- SHORT EXERCISE
Rewrite every line below, requests included, with each coordinate in the answers multiplied by 0.9 and rounded to a whole number, halves rounded up.

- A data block
# # # #

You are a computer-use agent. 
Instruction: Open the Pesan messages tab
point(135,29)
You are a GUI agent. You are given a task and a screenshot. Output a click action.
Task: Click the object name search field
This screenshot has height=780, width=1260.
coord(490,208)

# # # #

- SOLUTION BELOW
You are a computer-use agent. 
Instruction: Open the Pesan messages tab
point(122,26)
You are a GUI agent. You are given a task and a screenshot. Output a click action.
Task: Click the object name search field
This screenshot has height=780, width=1260.
coord(441,187)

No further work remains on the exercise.